“Sant’Ignazio di Loyola”: un film gesuita

Vox populi, vox Dei. E la vox populi, in questo caso, con un moto di spirito afferma che neanche Dio sappia cosa c’è nella testa di un gesuita.

Un modo, tra il serio e il faceto, per dire che il mix di complessità di ragionamento, astuzia profonda e raffinatezza intellettuale di chi appartiene alla Compagnia di Gesù è imperscrutabile. Ed imprevedibile, come abbiamo visto con papa Francesco.

L’opinione sui gesuiti è ambigua, come sono ritenuti ambigui i gesuiti stessi. Propensi al discernimento, sì, ma anche opachi. Strategici, sì, ma spesso criptici.

Ma da dove deriva questa attitudine? A tale domanda sembra poter (e per certi versi voler) dare risposta il film Sant’Ignazio di Loyola, del 2016

Produzione filippina in lingua inglese, questo lungometraggio si basa sulle memorie dello stesso santo basco. Nella fattispecie, si tratta di un’opera ne approfondisce le radici della conversione e gli inizi della predicazione.

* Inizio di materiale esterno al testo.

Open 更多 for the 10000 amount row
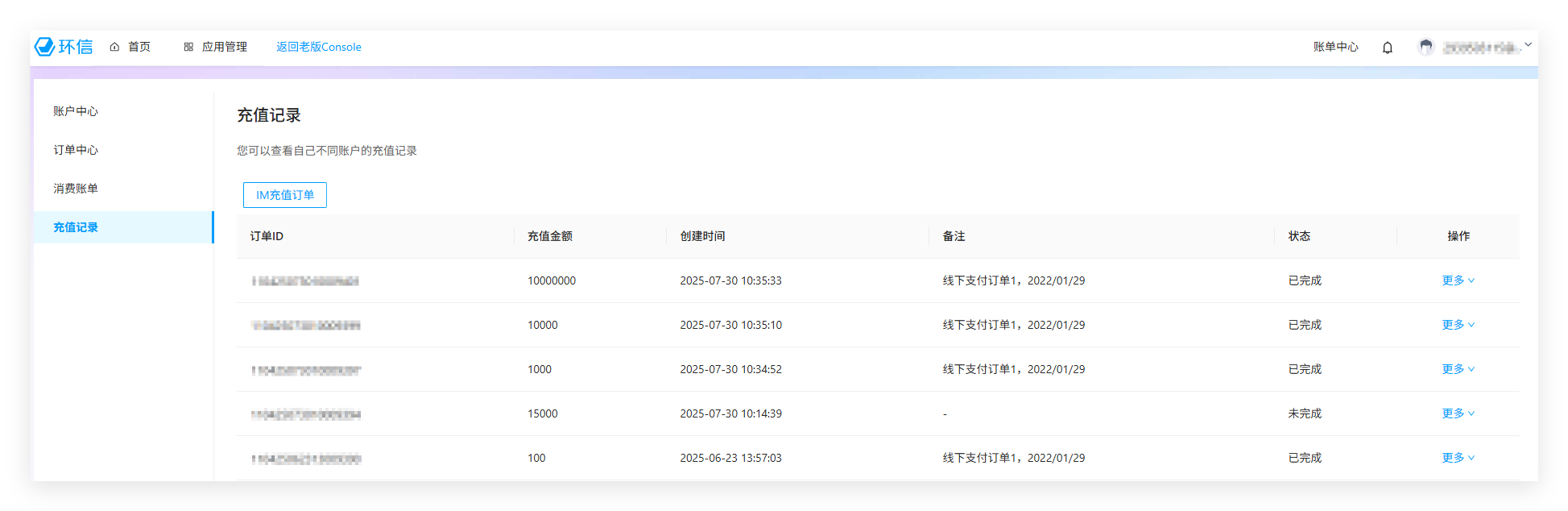 (x=1458, y=325)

Solitamente in questo tipo di operazioni si cerca di stimolare un processo di identificazione tra lo spettatore e il protagonista. In questo caso, invece, la logica alla base assume contorni diversi.

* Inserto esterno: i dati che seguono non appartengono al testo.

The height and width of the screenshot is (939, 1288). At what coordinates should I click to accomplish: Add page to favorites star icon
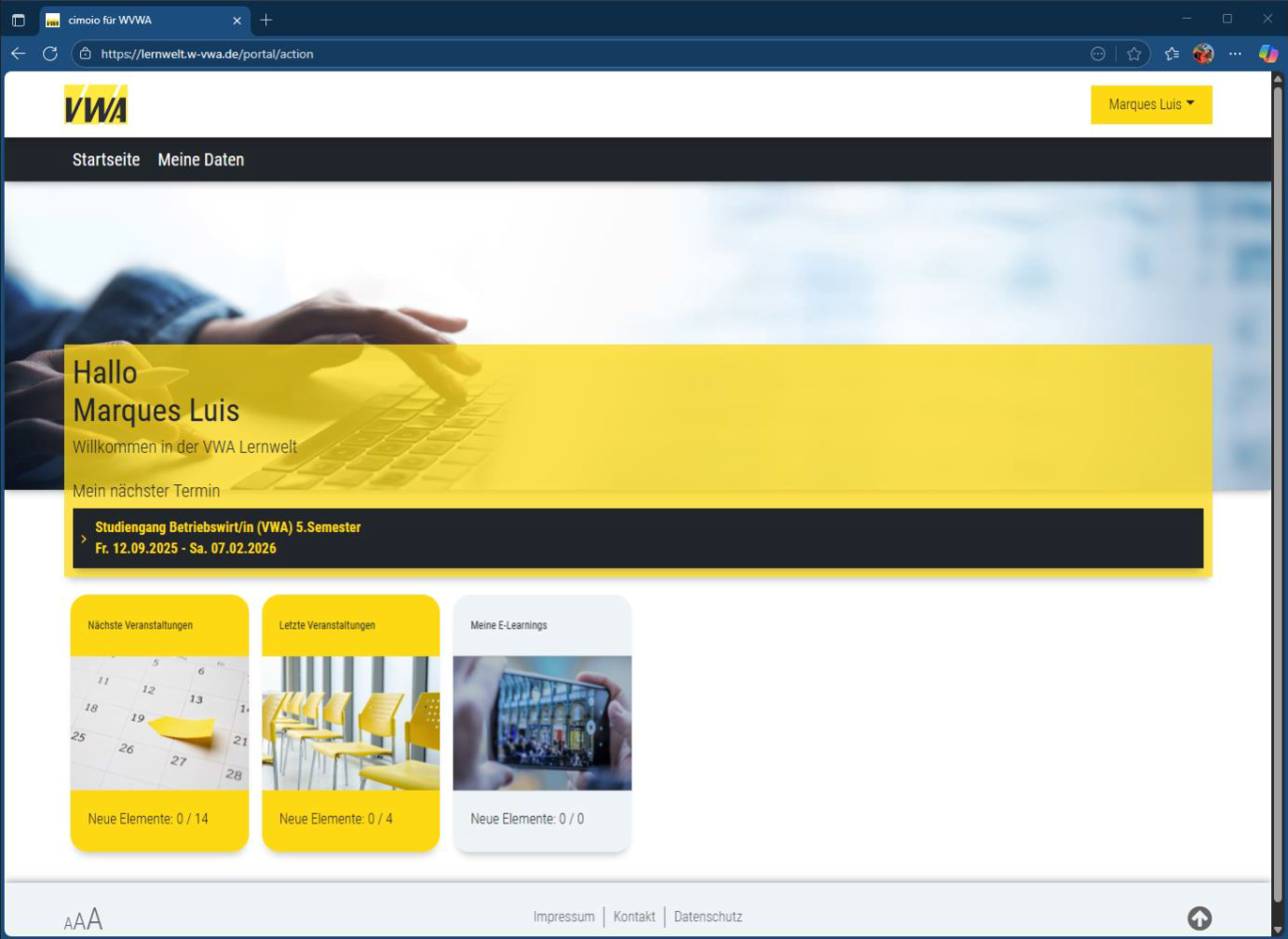coord(1133,54)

Chi guarda è infatti posto al fianco del giovane Iñigo, accompagnando quest’ultimo come una presenza discreta ma fissa. Così facendo, si assiste da fuori alla metamorfosi del nobile basco da soldato impavido e focoso a predicatore calmo e riflessivo.

L’incontro con la Parola di Dio, da lui inizialmente ritenuta noiosa, lo cambia a poco a poco. Da uomo che agisce d’istinto, Iñigo infatti si fa progressivamente dedito alla contemplazione.

Non è un’asceta in senso stretto, però. Potrebbe piuttosto essere definito un pensatore che si immerge ed invita ad immergersi nelle profondità più impervie del proprio animo al fine di discernere la volontà di Dio nella propria vita.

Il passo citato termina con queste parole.